Saleh mengatakan, MPR hasil pemilu 1999 memunculkan beberapa nama untuk bersaing menjadi pimpinan. Antara lain Amien Rais, Husnie Thamrin, Nazri Adlani, Matori Abdul Djalil, Ginanjar Kartasasmita, Kwik Kian Gie, Hari Sabarno dan Yusuf Amir Faisal.
Dari beberapa nama itu kemudian mengerucut pada dua nama, yaitu Amien Rais dan Matori Abdul Djalil. Dalam pemilihan suara yang diikuti 647 anggota MPR, Amien mendapatkan 305 suara. Sedangkan Matori mendapatkan 279 suara.
"Pemilihan itu berlangsung sangat demokratis. Semua pihak menerima hasil itu dengan lapang dada. Tidak ada yang walk out dan membuat pernyataan yang menyudutkan pemenang," tutur anggota Fraksi PAN di DPR itu.
Pada 2004, pemilihan pimpinan MPR melalui voting juga kembali dilakukan. Perbedaaanya, saat itu pimpinan dipilih sekaligus dengan sistem paket.
Paket A (Koalisi Kebangsaan) terdiri atas Sutjipto (PDI Perjuangan), Theo L Sambuaga (Golkar), Aida Zulaika Ismeth Nasution (DPD) dan Sarwono Kusumaatmaja (DPD).

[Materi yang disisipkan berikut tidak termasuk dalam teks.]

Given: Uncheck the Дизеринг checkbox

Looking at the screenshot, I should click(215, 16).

Paket B (Koalisi Kerakyatan) mencalonkan Hidayat Nurwahid (PKS), AM Fatwa (PAN), HM Aksa Mahmud (DPD), dan Dr Mooryati Soedibyo (DPD). Sementara Paket C adalah pilihan abstain.

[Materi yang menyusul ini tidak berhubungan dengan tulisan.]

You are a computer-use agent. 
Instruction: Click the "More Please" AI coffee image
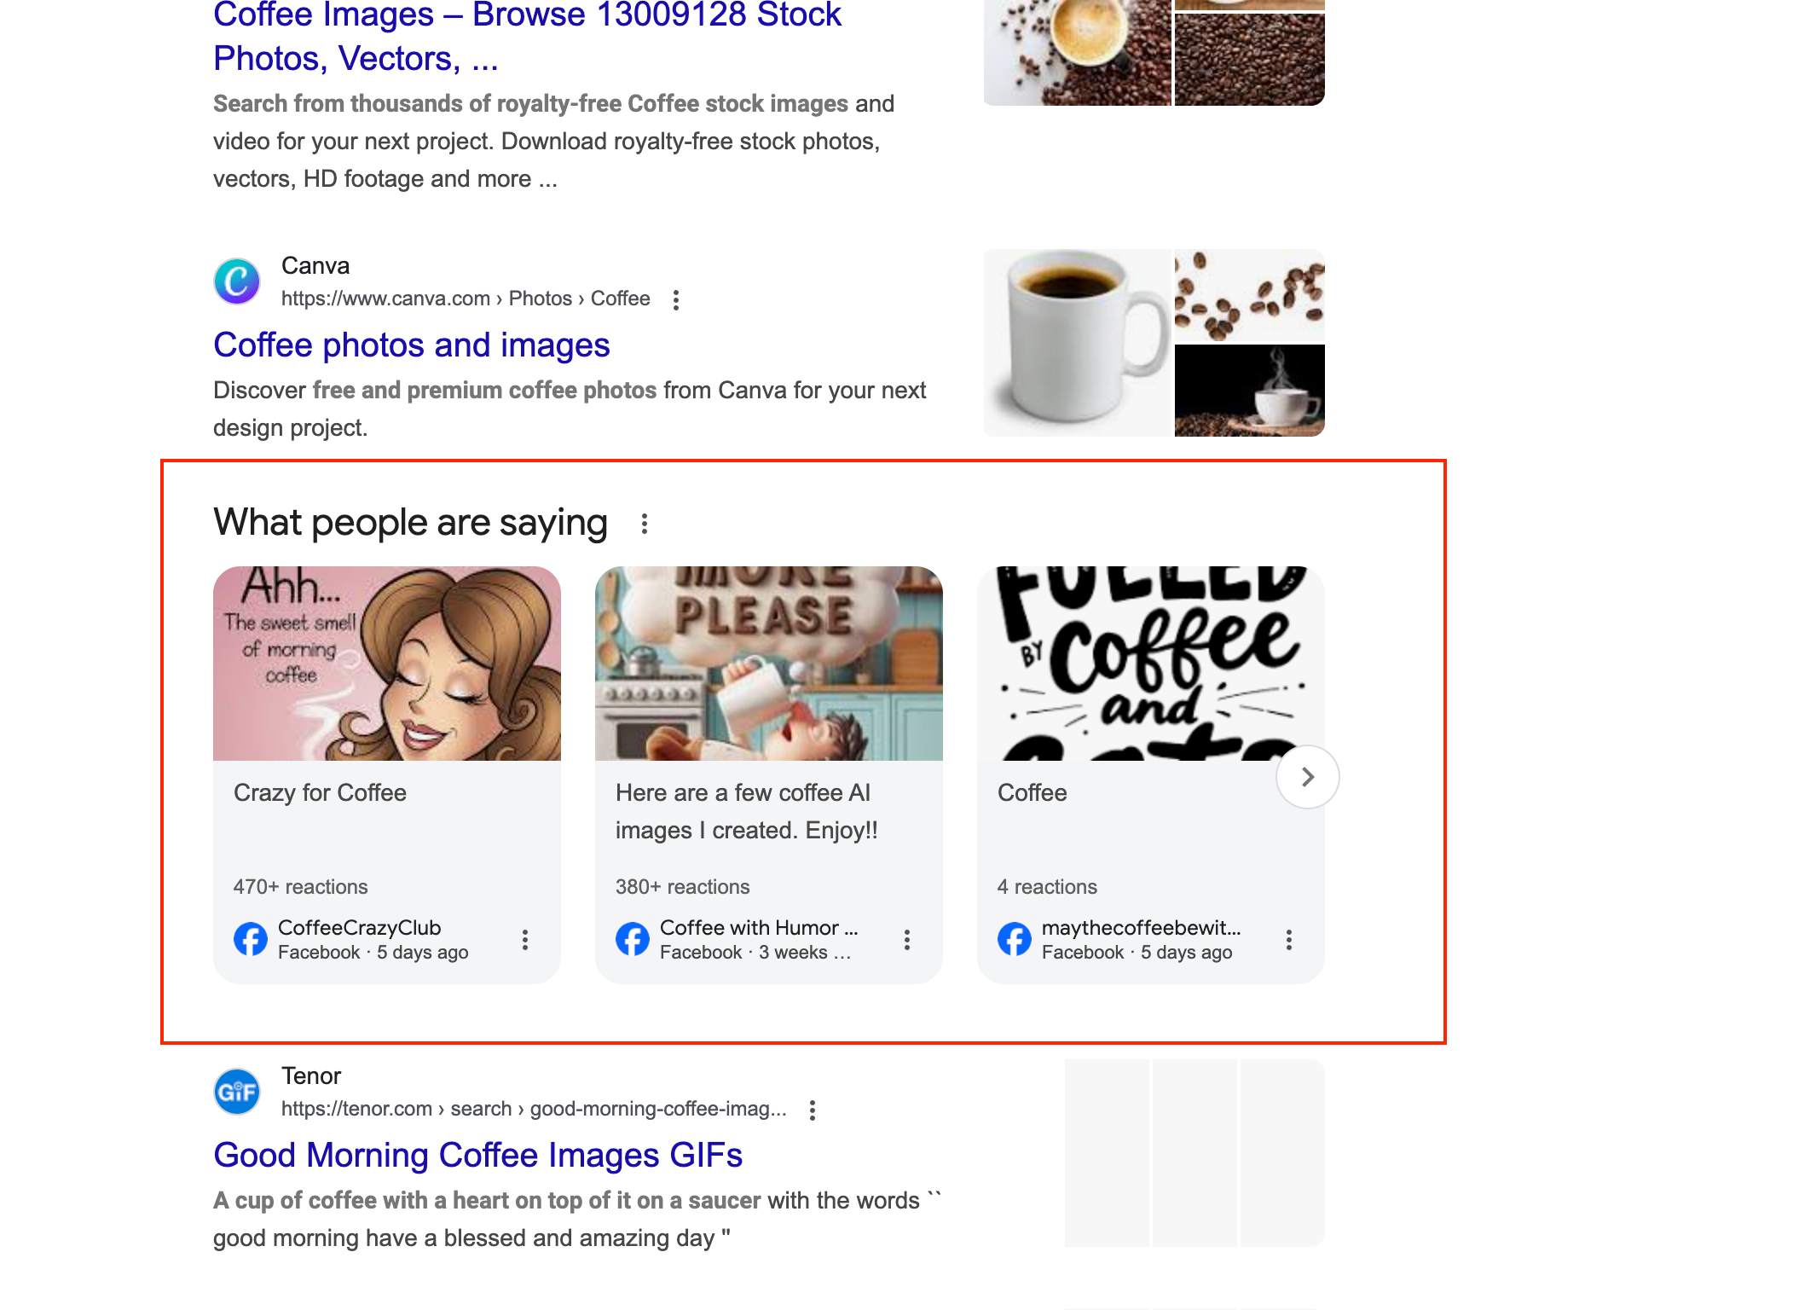[768, 664]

"Pemilihan diikuti 668 anggota MPR dilaksanakan pada siang hari 6 Oktober 2004. Hasilnya, Paket A meraih 324 suara, Paket B mendapat 326 suara, Paket C 13 suara dan terdapat 10 suara tidak sah," katanya.
Karena itu, Saleh menilai pernyataan Pramono Anung mengenai tata cara voting untuk memilih pimpinan MPR tidak pernah ada dalam sejarah merupakan suatu hal yang tidak tepat.

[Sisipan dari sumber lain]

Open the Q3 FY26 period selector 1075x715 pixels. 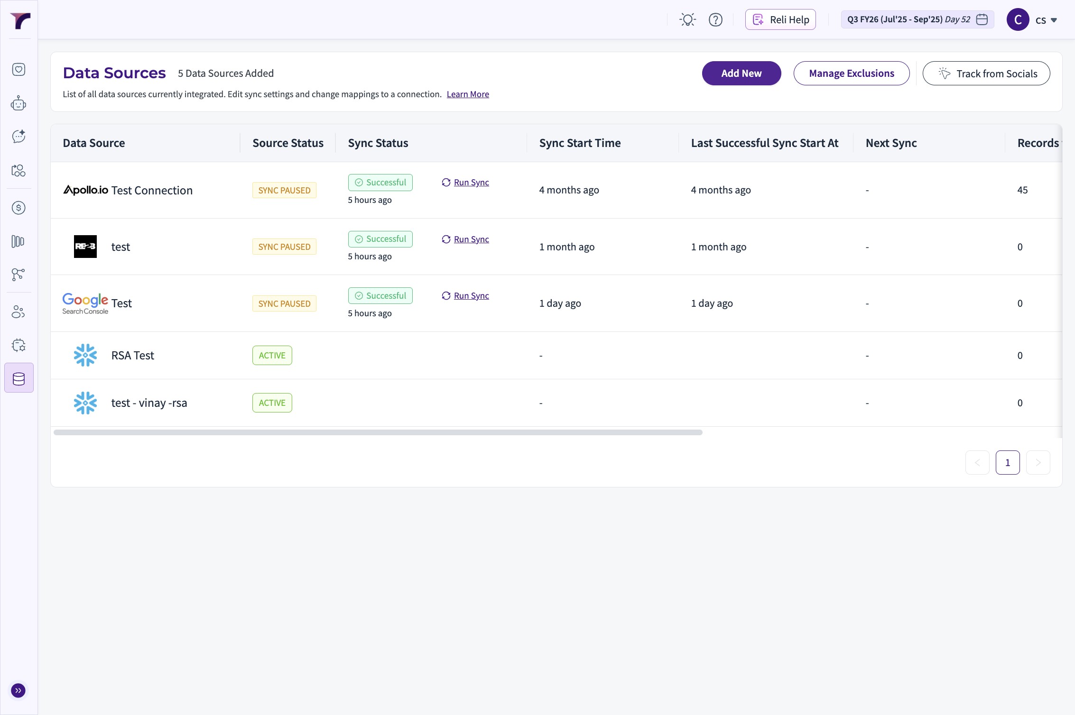tap(908, 19)
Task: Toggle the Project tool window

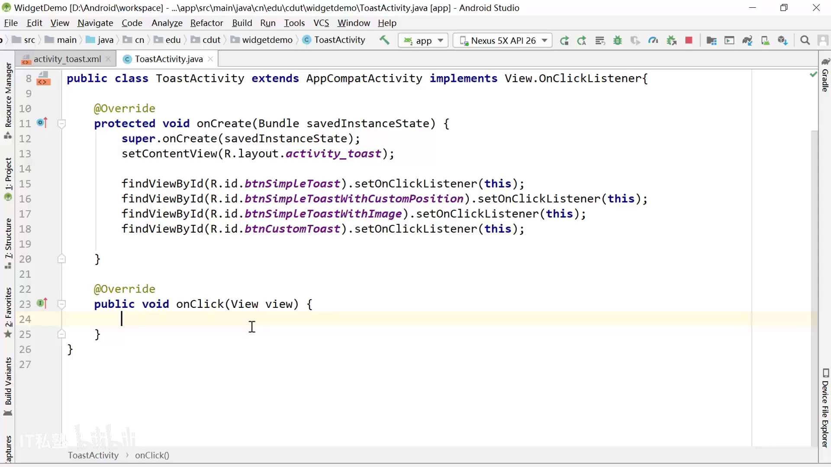Action: coord(8,174)
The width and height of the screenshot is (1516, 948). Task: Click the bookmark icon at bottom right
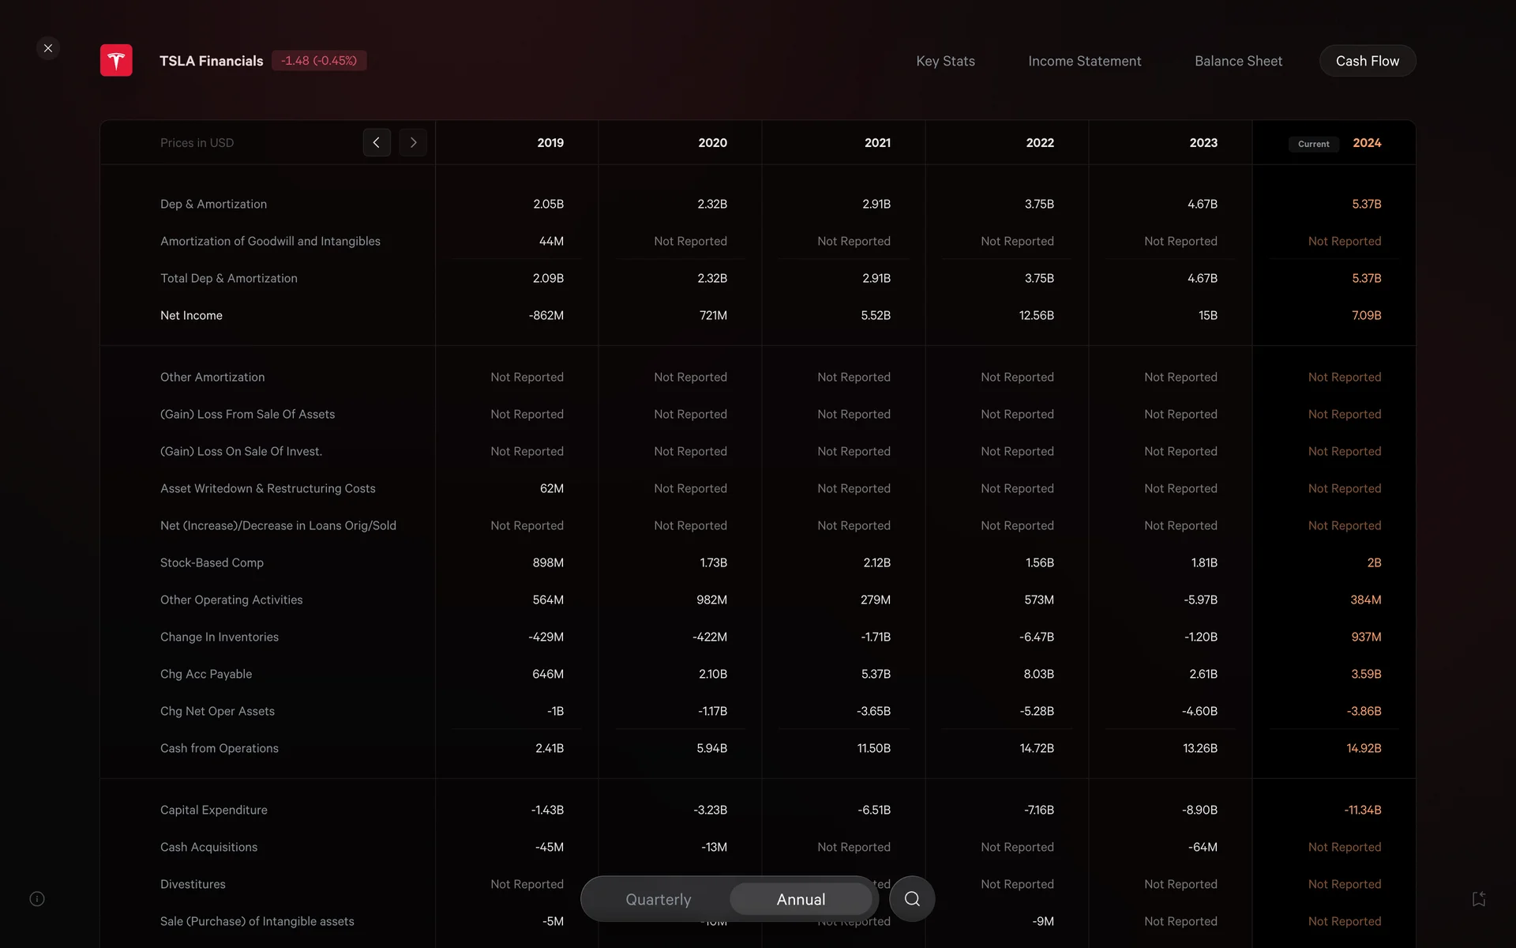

"Fakta historis seperti ini semestinya tidak dilupakan. Kan belum begitu lama. Semuanya masih mudah diingat dan segar dalam memori dan ingatan banyak orang," ujarnya.
Karenanya, Saleh justru mempertanyakan pernyataan Pramono yang terkesan ahistoris tersebut. Sehingga dia berpendapat perlu ditelusuri apa motif di balik pernyataan itu.
"Jangan-jangan hanya untuk menggiring opini bahwa pemilihan pimpinan MPR lewat voting dianggap tidak sah. Kalau itu yang dimaksud, tentu muatan politiknya sangat besar. Kasihan masyarakat dengan opini yang tidak berdasar seperti itu," ujarnya.